The optimum application time for preemergence herbicides is dependent upon a grower's management skills, environmental conditions, and properties of the herbicide used. In an ideal situation, all herbicides would be applied at the optimum time for performance. However, due to time constraints at planting, many applications are made for convenience reasons rather than for performance.
In systems where tillage is used to prepare a seedbed and the grower is willing to rotary hoe when needed, applications made shortly before or after planting will provide the most consistent control. Final seedbed preparation, planting, and herbicide application must be completed in a relatively narrow time frame (2 or 3 days) for optimum performance.
In systems that growers are unable or unwilling to supplement preemergence herbicides with rotary hoeing, more consistent control can be achieved by applying the herbicide from 1 to 3 weeks ahead of planting. This approach usually allows the herbicide to be applied prior to peak emergence periods for major weeds, thereby reducing dependency on timely rain. If tillage is used following application for seedbed preparation, operate the tool as shallow as possible while maintaining uniform mixing of the soil.
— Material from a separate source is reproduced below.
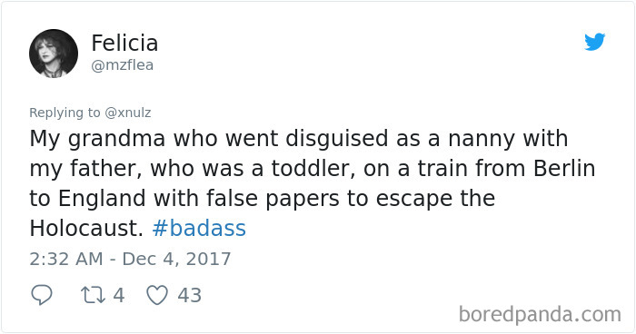
Task: Click the word "England" in the tweet
Action: (102, 199)
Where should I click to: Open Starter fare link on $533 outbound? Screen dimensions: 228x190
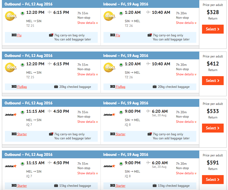click(22, 134)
The benefits of early applications generally occur in the 2 to 3 weeks prior to planting. Applications made earlier than this should be viewed primarily for convenience rather than for performance. The level of risk associated with early applications is dependent largely upon weather conditions. If planting or crop development is delayed due to weather, fields where herbicides were applied in early April will be more prone to late-season weed escapes than fields where herbicides were applied closer to planting.